120 * 2.7 = 324wh/mile, yes that is typical....whats your battery pack? LA or Li? Whats your overall weight? have you done any aerodynamic improvements to the RX7? e.g. grill block, underbody panel, smaller mirrors, lowered...etc?


----------



## gojo (Feb 1, 2011)

Bowser330 said:


> 120 * 2.7 = 324wh/mile, yes that is typical....whats your battery pack? LA or Li? Whats your overall weight? have you done any aerodynamic improvements to the RX7? e.g. grill block, underbody panel, smaller mirrors, lowered...etc?


The car is about 2750#s with 10, 150ah LA's. I am hoping the pack lasts until they come out with some PBcarbons I can replace the LA's with.

I am planning on putting a sheet of aluminum over the grill block to both improve aerodynamics, and keep water out. I put 175 racing springs in the back, and I have to put some heavier springs up front. The springs of course bring up the car, and will add some to the drag, but it is nice to not bottom out. 

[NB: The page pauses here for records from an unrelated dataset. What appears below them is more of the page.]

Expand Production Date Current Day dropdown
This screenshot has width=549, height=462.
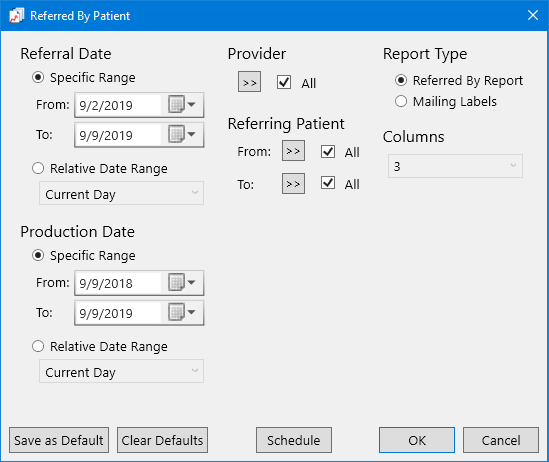click(121, 371)
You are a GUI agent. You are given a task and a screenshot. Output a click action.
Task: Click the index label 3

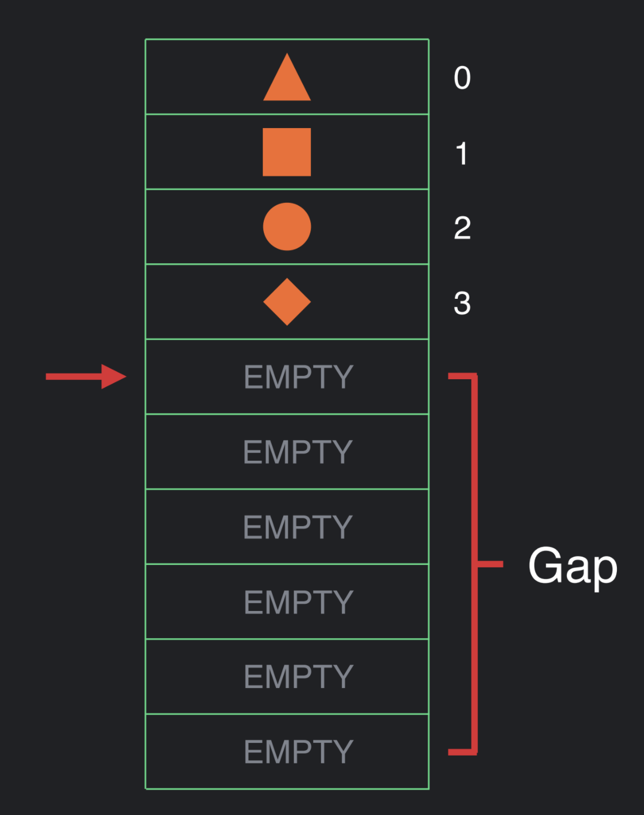462,303

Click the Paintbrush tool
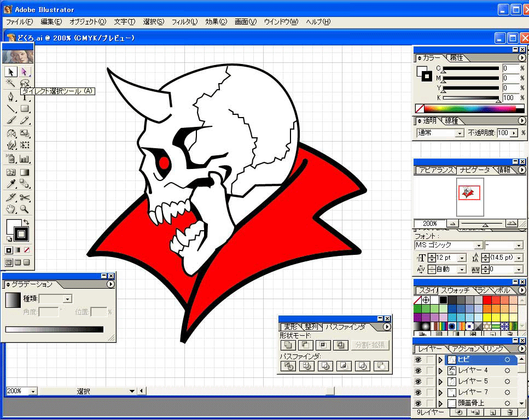[x=10, y=120]
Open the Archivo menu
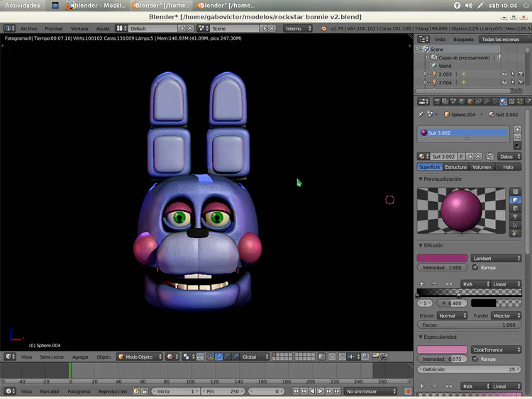This screenshot has height=399, width=532. 28,28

I have an Impulse 9 motor, and Curtis 1231.


----------



## Guest (Jul 7, 2011)

Yes that is typical. I am getting around 2.5 AH per mile. It also depends upon how fast and how hard I push it. Mine is calculated at full freeway speed of 55 to 60 mph with very little in town stop and go and then the stop and go is hard acceleration. I think I could if I were only driving in town get that much lower but my car is also quite light. So I think yours is right in the range of normal. 

Pete


----------



## EV-propulsion.com (Jun 1, 2009)

Also, correct wheel alignment and tire pressure can make a big difference in rolling resistance.


----------



## dtbaker (Jan 5, 2008)

Bowser330 said:


> 120 * 2.7 = 324wh/mile,


sounds a little high for an aero car like a rx7 unless there are a lots of stops/starts included... getting lead moving takes way more than keeping it rolling.

check brake drag, tire pressure (go 5# or 10# over recommended), alignment, and if you get new tires make sure you go with the narrow higher profile rather than more sporty wider low profile given the stock diameter.


----------



## tomofreno (Mar 3, 2009)

> sounds a little high for an aero car like a rx7 unless there are a lots of stops/starts included... getting lead moving takes way more than keeping it rolling.


 Actually acceleration usually doesn't require that much energy. It takes about 90 Wh to accelerate my car from 0 to 50 mph, and requires a bit under 200Wh/mile to maintain that speed of 50 mph on level ground (about 5% more "from the wall"- including losses during charging). Suzuki Swift, 2250 lb.


----------



## dtbaker (Jan 5, 2008)

tomofreno said:


> Actually acceleration usually doesn't require that much energy. It takes about 90 Wh to accelerate my car from 0 to 50 mph, and requires a bit under 200Wh/mile to maintain that speed of 50 mph on level ground (about 5% more "from the wall"- including losses during charging). Suzuki Swift, 2250 lb.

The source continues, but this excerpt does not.